Pero para entrar hacia falta registrarse y crearse un perfil. Dudé. Dudé un buen rato delante del formulario vacío. Y decidí "que como sólo quería mirar" no hacía falta poner datos ciertos más alla de lo estrictamente necesario. Rellené lo básico y rescaté una vieja direccion de correo que no utilizaba hacía mucho para poder recibir el enlace que activaría mi cuenta. No quería utilizar nada que pudiera identificarme. Vívía entre la vergüenza, el miedo, el reconocimiento y la curiosidad.

Una vez dentro empecé a curiosear. Primero al azar. Leía perfiles de todas partes y miraba las fotos. Cuando alguno me llamaba la atención me fijaba de donde era. Y todos eran de sitios lejanos. Filtré entonces los datos y me centré en los alrededores del lugar donde vivo. Aparecieron bastantes perfiles. Los dos minutos que iba a estar se conviertieron en un par de horas. Miraba un perfil detrás de otro. Yo no había puesto foto ni nada que me identificase, pero miraba los perfiles con la secreta ilusión de encontrar a alguien a quien conociese. No hubo suerte, pero descubrí que había más gente de la que yo pensaba. Y que algunos estaban tan asustados como yo. Y fue entonces cuando recibí el primer mensaje.

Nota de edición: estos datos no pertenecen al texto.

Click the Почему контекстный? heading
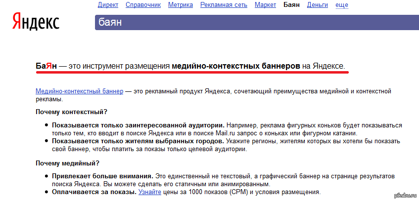 point(71,112)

El sonido de la recepción del mensaje me sobresaltó. No sabía si había hecho algo incorrecto, si había sobrepasado algún límite o intentado entrar en algún sitio no permitido. Lo último que esperaba en ese momento era que un desconocido me escribiese. Ni se me había pasado por la cabeza. Cuando por fin identifiqué lo que era miré el mensaje con incredulidad. Lo abrí con sorpresa y vi un lacónico "Hola". No sabía que hacer. Mire su perfil y no lo conocía de nada. Ni siquiera era de mi ciudad. ¿Por qué me saludaba entonces? Tenía 40 años pero mi comportamiento rayaba la ingenuidad total. Asombrado le respondí con otro mensaje. Hola. Nada más. No sabía que ponerle ni que decir. Pasé casi 20 minutos esperando una respuesta. Y esta no llegó.

Cerré la web con una sensación de desaliento y abatimiento. Me dije a mi mismo que ese tipo de web no era para mi. Que yo no iba a poner datos de verdad como había visto hacer a otros. Alguno ponía su nombre e incluso fotos. Para mi era inconcebible. Y además no iba a volver a entrar en ella. Porque yo no era gay.

Por supuesto entré de nuevo al día siguiente.